*Requirement*
Give a single number in reply. It is the count of lines below that contain the string "computer".

[Dataset entries]
===

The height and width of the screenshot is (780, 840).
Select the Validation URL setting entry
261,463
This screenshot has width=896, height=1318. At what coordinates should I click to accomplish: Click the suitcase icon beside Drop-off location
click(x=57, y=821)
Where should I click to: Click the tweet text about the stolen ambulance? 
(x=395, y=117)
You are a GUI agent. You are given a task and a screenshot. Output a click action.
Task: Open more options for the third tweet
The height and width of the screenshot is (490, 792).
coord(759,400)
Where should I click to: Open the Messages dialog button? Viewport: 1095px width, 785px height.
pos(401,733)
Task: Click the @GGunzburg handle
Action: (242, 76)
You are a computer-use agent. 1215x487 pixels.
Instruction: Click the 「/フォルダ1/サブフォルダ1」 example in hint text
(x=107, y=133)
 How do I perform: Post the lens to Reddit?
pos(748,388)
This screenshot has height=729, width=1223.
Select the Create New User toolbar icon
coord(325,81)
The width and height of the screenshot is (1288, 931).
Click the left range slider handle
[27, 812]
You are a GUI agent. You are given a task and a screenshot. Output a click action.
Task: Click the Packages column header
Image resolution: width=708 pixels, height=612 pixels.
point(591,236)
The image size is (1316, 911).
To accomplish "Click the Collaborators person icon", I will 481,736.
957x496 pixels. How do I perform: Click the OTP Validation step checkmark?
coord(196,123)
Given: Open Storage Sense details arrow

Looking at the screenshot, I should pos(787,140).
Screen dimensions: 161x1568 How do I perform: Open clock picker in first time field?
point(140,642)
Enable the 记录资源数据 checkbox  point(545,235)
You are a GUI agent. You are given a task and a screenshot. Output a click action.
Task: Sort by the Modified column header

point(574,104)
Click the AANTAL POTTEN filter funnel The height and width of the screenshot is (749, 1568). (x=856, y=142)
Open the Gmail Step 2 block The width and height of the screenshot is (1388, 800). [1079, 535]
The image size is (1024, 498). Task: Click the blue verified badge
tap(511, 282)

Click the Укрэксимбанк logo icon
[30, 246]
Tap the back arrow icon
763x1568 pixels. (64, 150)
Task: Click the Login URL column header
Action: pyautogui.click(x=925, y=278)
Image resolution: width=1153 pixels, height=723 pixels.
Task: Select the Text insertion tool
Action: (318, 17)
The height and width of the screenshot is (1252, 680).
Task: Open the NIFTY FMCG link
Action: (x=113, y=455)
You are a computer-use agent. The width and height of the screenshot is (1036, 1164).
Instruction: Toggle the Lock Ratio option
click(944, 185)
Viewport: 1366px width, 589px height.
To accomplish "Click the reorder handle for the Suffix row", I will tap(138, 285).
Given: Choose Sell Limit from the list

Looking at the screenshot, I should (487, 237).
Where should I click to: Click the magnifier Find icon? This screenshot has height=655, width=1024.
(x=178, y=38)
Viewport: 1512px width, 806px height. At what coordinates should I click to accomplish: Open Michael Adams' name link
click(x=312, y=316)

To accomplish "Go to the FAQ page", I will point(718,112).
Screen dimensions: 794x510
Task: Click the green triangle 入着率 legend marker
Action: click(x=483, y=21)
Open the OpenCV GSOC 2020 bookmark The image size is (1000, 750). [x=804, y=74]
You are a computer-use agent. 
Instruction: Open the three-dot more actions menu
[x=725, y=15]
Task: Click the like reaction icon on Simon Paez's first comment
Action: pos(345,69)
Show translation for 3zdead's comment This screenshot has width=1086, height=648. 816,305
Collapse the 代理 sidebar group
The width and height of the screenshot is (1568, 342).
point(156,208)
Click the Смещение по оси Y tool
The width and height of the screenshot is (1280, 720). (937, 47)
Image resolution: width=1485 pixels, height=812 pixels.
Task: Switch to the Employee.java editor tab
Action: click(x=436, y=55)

===

*Written answer*
3